Балет продолжительностью в сорок пять минут состоял из двух картин и девятнадцати номеров. Принц (Иван-царевич), пользующийся покровительством богов, тринадцать юных босоногих дев в белых одеждах, среди которых прекрасная влюбленная принцесса (Царевна Ненаглядная Краса), старый замок, окруженный таинственным парком, злодей-колдун (Кощей Бессмертный), щелчком «зеленых пальцев» превращающий ближнего своего в камень, его телохранители – гротескные гномы, волшебные предметы, знакомые с детства каждому (птичье перо, померанец, магическое яйцо), – все было пущено в ход, чтобы постараться сделать по-настоящему очаровательный спектакль на всемирную тему: как добро побеждает зло. Не обошлось ни без лукавых духов и сильфид, ни без восточных рабов, уже полюбившихся в «Клеопатре» и которым еще сужден будет успех в «Шехеразаде», ни без трепещущих от страсти воинов, унаследованных от «Половецких плясок», и все это сочеталось с неистовой сарабандой в начале балета, короткой, бурлескной, но как же она оказалась необходима – это был способ сказать публике: мы – здесь, мы не забываем о вас! Те, кого вы любите, возвращаются.
Зато ни батри, ни фуэте, ни танца по кругу тур пике. Ничего такого, что вызывает нескончаемые аплодисменты у балетоманов. В «Жар-птице», как и в «Шехеразаде», Фокин полностью отказался от позиций и па классического танца, как и от привычной всем пантомимы. Жесты, манера двигаться должны были следовать напрямую из интриги, стихийно рождаться из ситуаций или из отношений между персонажами. Для птицы-андрогина – долой грациозные пор-де-бра и всевозможные изящные и женственные позы. Локти расходятся свободно, как распускающиеся крылья – волнообразно колыхаясь (Фокин помнил «Умирающего лебедя»), плотно складываясь, охватывая бюст, – и снова расправляются, хлопая по воздуху. Я люблю фотографии, сделанные в ателье скульптора Георга Кольбе, на одной из них я, одной рукой обхватив себя за талию, а вторую возложив на голову, вызывающе уставилась прямо в объектив, приподнявшись точно хищница.
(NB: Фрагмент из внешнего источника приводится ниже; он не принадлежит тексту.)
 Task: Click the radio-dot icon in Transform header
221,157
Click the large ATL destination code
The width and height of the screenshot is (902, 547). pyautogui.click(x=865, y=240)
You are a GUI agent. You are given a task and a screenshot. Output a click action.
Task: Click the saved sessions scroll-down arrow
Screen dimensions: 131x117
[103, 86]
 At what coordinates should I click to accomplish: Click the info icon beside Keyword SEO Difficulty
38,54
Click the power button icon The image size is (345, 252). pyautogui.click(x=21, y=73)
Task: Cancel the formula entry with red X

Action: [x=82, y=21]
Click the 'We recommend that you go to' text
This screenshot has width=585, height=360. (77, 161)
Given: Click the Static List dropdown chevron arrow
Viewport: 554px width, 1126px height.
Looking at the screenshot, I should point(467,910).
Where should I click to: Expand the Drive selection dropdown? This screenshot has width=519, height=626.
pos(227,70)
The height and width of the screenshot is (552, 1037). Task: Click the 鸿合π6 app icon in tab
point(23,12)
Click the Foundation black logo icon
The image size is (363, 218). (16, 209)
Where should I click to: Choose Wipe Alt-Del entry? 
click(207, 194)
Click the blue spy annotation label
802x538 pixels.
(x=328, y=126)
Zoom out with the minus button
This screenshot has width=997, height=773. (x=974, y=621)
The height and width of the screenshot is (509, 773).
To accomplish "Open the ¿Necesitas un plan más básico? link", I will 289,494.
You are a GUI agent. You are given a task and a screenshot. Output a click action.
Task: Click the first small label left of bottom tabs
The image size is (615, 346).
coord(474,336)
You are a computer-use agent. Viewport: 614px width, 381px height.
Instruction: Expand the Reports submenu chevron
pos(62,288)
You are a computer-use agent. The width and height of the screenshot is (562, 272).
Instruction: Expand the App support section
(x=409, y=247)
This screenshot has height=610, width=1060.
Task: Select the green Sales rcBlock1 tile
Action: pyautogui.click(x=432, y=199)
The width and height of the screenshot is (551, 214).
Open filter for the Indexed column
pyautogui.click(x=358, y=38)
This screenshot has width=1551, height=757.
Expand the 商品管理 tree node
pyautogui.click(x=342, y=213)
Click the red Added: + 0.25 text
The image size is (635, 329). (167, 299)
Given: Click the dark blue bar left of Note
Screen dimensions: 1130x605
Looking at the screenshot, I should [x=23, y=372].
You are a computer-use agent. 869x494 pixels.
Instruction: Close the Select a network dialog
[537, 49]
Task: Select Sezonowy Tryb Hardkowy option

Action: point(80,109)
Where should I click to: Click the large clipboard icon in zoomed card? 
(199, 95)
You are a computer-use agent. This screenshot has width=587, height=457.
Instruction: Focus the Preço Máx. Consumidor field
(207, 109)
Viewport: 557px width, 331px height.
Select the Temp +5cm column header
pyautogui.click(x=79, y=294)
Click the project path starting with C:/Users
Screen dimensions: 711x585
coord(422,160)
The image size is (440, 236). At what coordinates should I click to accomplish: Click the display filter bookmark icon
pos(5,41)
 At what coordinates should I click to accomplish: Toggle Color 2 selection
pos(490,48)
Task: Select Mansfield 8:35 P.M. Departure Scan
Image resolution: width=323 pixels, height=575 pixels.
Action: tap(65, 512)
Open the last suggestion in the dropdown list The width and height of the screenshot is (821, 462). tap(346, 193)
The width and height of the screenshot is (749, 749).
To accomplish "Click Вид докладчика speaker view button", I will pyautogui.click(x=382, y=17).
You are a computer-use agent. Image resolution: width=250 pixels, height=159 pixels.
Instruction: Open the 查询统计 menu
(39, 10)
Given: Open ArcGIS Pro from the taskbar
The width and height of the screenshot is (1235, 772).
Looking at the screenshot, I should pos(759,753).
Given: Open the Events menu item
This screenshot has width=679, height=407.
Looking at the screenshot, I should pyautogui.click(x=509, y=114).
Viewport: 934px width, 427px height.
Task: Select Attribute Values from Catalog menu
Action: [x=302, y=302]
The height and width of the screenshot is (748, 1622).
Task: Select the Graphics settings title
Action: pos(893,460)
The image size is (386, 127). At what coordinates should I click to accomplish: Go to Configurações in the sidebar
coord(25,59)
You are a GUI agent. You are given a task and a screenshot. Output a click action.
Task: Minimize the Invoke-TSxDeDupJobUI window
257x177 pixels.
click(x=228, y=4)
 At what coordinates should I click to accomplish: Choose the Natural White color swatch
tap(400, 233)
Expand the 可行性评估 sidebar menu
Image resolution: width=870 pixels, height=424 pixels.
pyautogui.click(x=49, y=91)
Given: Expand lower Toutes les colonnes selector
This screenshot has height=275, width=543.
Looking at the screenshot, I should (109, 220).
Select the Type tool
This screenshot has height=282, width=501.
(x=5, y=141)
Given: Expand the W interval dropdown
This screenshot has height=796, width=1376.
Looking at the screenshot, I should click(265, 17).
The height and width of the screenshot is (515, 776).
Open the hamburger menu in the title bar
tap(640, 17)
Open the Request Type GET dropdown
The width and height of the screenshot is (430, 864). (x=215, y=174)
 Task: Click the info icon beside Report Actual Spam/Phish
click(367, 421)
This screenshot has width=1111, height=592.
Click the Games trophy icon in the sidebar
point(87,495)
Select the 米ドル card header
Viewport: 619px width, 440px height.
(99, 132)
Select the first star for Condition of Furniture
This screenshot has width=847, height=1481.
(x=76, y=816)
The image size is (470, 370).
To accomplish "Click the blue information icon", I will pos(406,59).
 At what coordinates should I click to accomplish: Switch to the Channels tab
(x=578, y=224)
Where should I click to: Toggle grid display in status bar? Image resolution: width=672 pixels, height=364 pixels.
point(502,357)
Как и в «Шехеразаде», танцоры в «Жар-птице» оказывались на уровне пола. В этом видели влияние индийских или таиландских танцев поклонения матери-земле, не таких, как в западном балете, где все порывы всегда устремляются к небесам. Молодые девушки лежали на сцене на животе, закрывая голову руками, а нога отбивала ритм. Доселе еще никогда не видели в балете такую взрывчатую смесь реализма, экзотики и поэзии.
Позднее говорили, что в «Жар-птице» скрыто послание поддержки царю. Через пять лет после поражения России в войне с Японией имперскому орлу требовалась новая позолота, и труппа Дягилева позаботилась и об этом. Оставляю такую трактовку на совести тех, кто ее придумал. Что касается меня, то я в этой Птице чувствовала, простите за игру слов… только творческий жар!
Готовясь к роли, я проглотила всю литературу, какую только смогла найти по этой теме, в том числе и ученые трактаты по орнитологии. Еще я наблюдала на улице, как двигаются голуби и воробьи, какой у них прерывистый и миниатюрный шаг. Я воображала себя обычной маленькой птичкой – и в то же время фантастическим существом неизвестно откуда, одновременно фениксом, синицей, грифом, чайкой, альбатросом, розовым фламинго или той райской птицей, которая не имеет ног и никогда не опускается на землю. «Птица – это метафора искусства», – высокопарно заявил один критик. Мои искания вдохновлялись не смутными мыслями, а всем, что, смешавшись, осталось в душе от прочитанного и внимательно подсмотренного в реальной жизни.